--- DATA TO USE ---
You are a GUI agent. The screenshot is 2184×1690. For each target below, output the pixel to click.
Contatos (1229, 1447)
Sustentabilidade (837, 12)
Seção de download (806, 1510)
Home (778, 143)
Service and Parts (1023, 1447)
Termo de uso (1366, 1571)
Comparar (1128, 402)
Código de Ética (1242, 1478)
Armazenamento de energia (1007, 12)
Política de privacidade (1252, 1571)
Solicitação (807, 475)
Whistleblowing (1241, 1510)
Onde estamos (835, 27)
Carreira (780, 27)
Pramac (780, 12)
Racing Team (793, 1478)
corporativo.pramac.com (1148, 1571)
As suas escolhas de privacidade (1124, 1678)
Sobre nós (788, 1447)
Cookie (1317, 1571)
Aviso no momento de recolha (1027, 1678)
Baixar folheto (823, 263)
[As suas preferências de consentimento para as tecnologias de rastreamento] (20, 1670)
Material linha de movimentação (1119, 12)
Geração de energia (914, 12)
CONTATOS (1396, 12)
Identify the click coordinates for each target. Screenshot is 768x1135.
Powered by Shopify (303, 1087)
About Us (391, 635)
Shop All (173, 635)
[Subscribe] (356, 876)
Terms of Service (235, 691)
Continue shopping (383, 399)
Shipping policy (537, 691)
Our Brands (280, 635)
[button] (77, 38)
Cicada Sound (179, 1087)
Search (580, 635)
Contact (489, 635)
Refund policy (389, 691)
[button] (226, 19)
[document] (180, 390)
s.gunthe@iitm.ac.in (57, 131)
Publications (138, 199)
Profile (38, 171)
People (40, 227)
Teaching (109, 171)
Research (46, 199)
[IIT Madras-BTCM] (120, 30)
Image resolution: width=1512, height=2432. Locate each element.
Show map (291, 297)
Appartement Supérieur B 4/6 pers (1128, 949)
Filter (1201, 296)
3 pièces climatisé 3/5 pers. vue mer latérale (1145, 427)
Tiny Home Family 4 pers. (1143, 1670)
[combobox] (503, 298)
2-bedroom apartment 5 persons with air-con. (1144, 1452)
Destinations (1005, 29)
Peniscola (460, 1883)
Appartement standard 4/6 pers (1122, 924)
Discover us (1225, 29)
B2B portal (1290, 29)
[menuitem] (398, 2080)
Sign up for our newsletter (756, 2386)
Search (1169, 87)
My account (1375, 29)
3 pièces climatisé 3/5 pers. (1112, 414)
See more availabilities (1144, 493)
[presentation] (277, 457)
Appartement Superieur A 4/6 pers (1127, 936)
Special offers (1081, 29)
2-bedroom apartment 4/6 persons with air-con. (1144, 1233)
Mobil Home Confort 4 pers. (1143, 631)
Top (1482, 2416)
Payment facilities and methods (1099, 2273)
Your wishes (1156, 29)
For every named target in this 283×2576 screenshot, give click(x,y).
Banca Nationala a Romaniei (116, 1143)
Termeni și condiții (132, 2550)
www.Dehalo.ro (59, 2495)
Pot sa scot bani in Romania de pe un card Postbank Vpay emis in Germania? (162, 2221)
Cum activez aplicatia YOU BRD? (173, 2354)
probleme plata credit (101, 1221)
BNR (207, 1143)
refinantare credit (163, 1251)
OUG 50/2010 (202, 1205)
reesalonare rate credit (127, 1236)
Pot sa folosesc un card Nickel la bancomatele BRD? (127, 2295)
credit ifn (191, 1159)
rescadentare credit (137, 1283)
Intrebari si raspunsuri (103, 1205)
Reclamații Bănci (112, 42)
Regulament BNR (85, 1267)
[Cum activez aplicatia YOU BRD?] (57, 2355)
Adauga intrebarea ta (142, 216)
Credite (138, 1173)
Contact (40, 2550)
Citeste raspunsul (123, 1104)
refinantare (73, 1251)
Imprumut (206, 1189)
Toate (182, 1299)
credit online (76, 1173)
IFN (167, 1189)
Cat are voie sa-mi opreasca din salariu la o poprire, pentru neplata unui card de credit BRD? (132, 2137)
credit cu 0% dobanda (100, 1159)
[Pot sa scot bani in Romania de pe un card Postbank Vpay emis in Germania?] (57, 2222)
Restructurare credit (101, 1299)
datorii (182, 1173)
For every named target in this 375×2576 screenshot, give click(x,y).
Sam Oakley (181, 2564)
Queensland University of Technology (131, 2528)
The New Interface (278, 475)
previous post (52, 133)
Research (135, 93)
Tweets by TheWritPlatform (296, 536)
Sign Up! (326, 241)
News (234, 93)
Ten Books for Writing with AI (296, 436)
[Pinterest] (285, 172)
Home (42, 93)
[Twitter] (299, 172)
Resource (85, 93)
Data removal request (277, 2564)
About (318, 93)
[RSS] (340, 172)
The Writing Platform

--- WORK TO BE COMPLETED ---
Without changing a single word, reproduce the entries above.

--- SOLUTION TO THIS TASK ---
You are a GUI agent. The screenshot is 2184×1690. For each target below, output the pixel to click.
Contatos (1229, 1447)
Sustentabilidade (837, 12)
Seção de download (806, 1510)
Home (778, 143)
Service and Parts (1023, 1447)
Termo de uso (1366, 1571)
Comparar (1128, 402)
Código de Ética (1242, 1478)
Armazenamento de energia (1007, 12)
Política de privacidade (1252, 1571)
Solicitação (807, 475)
Whistleblowing (1241, 1510)
Onde estamos (835, 27)
Carreira (780, 27)
Pramac (780, 12)
Racing Team (793, 1478)
corporativo.pramac.com (1148, 1571)
As suas escolhas de privacidade (1124, 1678)
Sobre nós (788, 1447)
Cookie (1317, 1571)
Aviso no momento de recolha (1027, 1678)
Baixar folheto (823, 263)
[As suas preferências de consentimento para as tecnologias de rastreamento] (20, 1670)
Material linha de movimentação (1119, 12)
Geração de energia (914, 12)
CONTATOS (1396, 12)
Identify the click coordinates for each target. Screenshot is 768x1135.
Powered by Shopify (303, 1087)
About Us (391, 635)
Shop All (173, 635)
[Subscribe] (356, 876)
Terms of Service (235, 691)
Continue shopping (383, 399)
Shipping policy (537, 691)
Our Brands (280, 635)
[button] (77, 38)
Cicada Sound (179, 1087)
Search (580, 635)
Contact (489, 635)
Refund policy (389, 691)
[button] (226, 19)
[document] (180, 390)
s.gunthe@iitm.ac.in (57, 131)
Publications (138, 199)
Profile (38, 171)
People (40, 227)
Teaching (109, 171)
Research (46, 199)
[IIT Madras-BTCM] (120, 30)
Image resolution: width=1512, height=2432. Locate each element.
Show map (291, 297)
Appartement Supérieur B 4/6 pers (1128, 949)
Filter (1201, 296)
3 pièces climatisé 3/5 pers. vue mer latérale (1145, 427)
Tiny Home Family 4 pers. (1143, 1670)
[combobox] (503, 298)
2-bedroom apartment 5 persons with air-con. (1144, 1452)
Destinations (1005, 29)
Peniscola (460, 1883)
Appartement standard 4/6 pers (1122, 924)
Discover us (1225, 29)
B2B portal (1290, 29)
[menuitem] (398, 2080)
Sign up for our newsletter (756, 2386)
Search (1169, 87)
My account (1375, 29)
3 pièces climatisé 3/5 pers. (1112, 414)
See more availabilities (1144, 493)
[presentation] (277, 457)
Appartement Superieur A 4/6 pers (1127, 936)
Special offers (1081, 29)
2-bedroom apartment 4/6 persons with air-con. (1144, 1233)
Mobil Home Confort 4 pers. (1143, 631)
Top (1482, 2416)
Payment facilities and methods (1099, 2273)
Your wishes (1156, 29)
For every named target in this 283×2576 screenshot, give click(x,y).
Banca Nationala a Romaniei (116, 1143)
Termeni și condiții (132, 2550)
www.Dehalo.ro (59, 2495)
Pot sa scot bani in Romania de pe un card Postbank Vpay emis in Germania? (162, 2221)
Cum activez aplicatia YOU BRD? (173, 2354)
probleme plata credit (101, 1221)
BNR (207, 1143)
refinantare credit (163, 1251)
OUG 50/2010 (202, 1205)
reesalonare rate credit (127, 1236)
Pot sa folosesc un card Nickel la bancomatele BRD? (127, 2295)
credit ifn (191, 1159)
rescadentare credit (137, 1283)
Intrebari si raspunsuri (103, 1205)
Reclamații Bănci (112, 42)
Regulament BNR (85, 1267)
[Cum activez aplicatia YOU BRD?] (57, 2355)
Adauga intrebarea ta (142, 216)
Credite (138, 1173)
Contact (40, 2550)
Citeste raspunsul (123, 1104)
refinantare (73, 1251)
Imprumut (206, 1189)
Toate (182, 1299)
credit online (76, 1173)
IFN (167, 1189)
Cat are voie sa-mi opreasca din salariu la o poprire, pentru neplata unui card de credit BRD? (132, 2137)
credit cu 0% dobanda (100, 1159)
[Pot sa scot bani in Romania de pe un card Postbank Vpay emis in Germania?] (57, 2222)
Restructurare credit (101, 1299)
datorii (182, 1173)
For every named target in this 375×2576 screenshot, give click(x,y).
Sam Oakley (181, 2564)
Queensland University of Technology (131, 2528)
The New Interface (278, 475)
previous post (52, 133)
Research (135, 93)
Tweets by TheWritPlatform (296, 536)
Sign Up! (326, 241)
News (234, 93)
Ten Books for Writing with AI (296, 436)
[Pinterest] (285, 172)
Home (42, 93)
[Twitter] (299, 172)
Resource (85, 93)
Data removal request (277, 2564)
About (318, 93)
[RSS] (340, 172)
The Writing Platform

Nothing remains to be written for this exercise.